If someone in this community has an idea what could be the reason for this spatial patterns or spots a potential problem in the postprocessing, that would be super helpful. Any help, comments or input are warmly welcomed. Thank you very much in advance for your time!

Best wishes,
Sarah

Screenshots / relevant information:

Average ALFF values for HCP 100 youngest subjects (obtained from Valerie Sydnor)
Average ALFF values for PNC 100 oldest subjects (obtained from Valerie Sydnor):
My average ALFF values based on a sample of 464 subjects from HCP-D (8-21 years).

The first two show great consistency across ages and data sets, and we can observe this shift to larger values in the PFC and reductions in visual areas with increasing age.
However, my ALFF values show some similarity in spatial patterns, but also large differences, with the greatest activation in the isthmus cingulate and areas.

Additionally, I also uploaded the html files for a sample subject run with the two different xcp-d parameters, in case this is helpful: ALFF – Google Drive

tsalo · April 28, 2025, 2:40pm

ALFF is primarily driven by the standard deviation of the input data.
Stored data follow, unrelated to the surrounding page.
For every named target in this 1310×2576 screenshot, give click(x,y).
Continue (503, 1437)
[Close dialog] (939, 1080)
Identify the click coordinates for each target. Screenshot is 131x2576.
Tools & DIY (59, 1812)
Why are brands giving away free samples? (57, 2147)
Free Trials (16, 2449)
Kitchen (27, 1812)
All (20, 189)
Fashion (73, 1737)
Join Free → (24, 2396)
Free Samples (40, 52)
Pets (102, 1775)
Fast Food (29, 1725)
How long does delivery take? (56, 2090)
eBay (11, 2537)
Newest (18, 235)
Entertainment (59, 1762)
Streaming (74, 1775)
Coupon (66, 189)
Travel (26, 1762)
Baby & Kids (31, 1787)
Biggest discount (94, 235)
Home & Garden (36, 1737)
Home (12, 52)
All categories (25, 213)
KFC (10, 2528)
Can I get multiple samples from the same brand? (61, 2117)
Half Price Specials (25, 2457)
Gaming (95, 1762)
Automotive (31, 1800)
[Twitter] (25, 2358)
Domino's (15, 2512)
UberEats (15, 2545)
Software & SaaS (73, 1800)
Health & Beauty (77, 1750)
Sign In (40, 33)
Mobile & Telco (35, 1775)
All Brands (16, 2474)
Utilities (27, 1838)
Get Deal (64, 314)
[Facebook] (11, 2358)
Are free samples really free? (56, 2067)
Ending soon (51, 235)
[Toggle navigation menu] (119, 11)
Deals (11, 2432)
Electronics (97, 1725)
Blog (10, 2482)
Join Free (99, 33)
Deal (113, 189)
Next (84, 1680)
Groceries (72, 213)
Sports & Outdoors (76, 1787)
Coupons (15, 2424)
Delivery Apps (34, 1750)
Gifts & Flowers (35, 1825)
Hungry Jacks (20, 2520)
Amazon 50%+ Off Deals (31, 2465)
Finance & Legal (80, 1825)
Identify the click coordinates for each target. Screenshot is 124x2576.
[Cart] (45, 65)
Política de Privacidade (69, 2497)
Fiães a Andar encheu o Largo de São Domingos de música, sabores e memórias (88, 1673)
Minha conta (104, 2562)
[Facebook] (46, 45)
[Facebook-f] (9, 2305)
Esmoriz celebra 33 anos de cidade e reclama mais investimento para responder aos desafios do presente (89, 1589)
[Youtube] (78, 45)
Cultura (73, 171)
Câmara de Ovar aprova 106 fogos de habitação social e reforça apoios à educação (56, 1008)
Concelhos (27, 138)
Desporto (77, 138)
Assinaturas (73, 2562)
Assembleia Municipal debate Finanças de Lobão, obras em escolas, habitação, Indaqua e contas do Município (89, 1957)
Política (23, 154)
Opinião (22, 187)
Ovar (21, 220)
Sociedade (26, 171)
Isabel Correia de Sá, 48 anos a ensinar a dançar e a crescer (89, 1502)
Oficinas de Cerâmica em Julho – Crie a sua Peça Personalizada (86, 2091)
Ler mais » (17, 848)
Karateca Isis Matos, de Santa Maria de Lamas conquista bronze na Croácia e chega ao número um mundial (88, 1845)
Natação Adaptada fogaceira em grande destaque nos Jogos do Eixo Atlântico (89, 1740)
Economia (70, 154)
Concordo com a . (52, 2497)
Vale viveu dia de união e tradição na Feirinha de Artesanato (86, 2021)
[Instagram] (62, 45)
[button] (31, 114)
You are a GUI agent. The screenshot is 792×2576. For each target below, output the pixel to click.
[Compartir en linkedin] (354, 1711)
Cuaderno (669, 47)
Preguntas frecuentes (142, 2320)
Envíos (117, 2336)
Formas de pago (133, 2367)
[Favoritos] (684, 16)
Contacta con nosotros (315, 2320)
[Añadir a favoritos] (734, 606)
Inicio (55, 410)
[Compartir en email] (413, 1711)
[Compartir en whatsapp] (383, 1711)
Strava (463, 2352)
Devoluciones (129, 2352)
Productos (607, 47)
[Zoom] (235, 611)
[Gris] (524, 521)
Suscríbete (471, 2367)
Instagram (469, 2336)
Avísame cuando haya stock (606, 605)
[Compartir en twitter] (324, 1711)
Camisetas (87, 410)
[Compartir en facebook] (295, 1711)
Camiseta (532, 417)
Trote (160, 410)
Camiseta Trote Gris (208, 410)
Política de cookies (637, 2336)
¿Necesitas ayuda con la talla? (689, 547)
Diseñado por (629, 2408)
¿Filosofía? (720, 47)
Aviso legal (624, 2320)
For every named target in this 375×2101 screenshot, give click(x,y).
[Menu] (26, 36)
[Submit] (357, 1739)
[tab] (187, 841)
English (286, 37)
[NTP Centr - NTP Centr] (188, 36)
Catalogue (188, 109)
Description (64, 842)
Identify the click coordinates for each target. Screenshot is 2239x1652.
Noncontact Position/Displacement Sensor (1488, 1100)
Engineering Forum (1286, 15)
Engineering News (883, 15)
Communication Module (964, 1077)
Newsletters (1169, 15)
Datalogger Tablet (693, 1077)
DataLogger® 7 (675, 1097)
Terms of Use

Can you try plotting the mean SD for these different groups, using the preprocessed (not denoised) data?

sarraahr · April 30, 2025, 9:25am

Hi Taylor,

thanks a lot for your response!

I have plotted the SD of the BOLD timeseries for my HCP-D subsample (SD at each vertex over time per subject; averaged across subjects, Glasser parcellated like the previous ALFF plots). The SD is definitely higher in the areas around the parahippocampal region. Is this higher SD indicative of potential artifacts or noise? And is this something that could or should be fixed?

For the other two plots I shared (HCP-D100-youngest and PNC100-oldest) I do not have any information on which processing steps were applied because I only received the plots as is. But if it is helpful, I can definitely look at SD for the HCP-D 100youngest preprocessed uncleaned as well (for PNC I am not sure which processing stages are available, but I could investigate).

I am super new to fMRI data processing, so please apologize that this was taking me a while.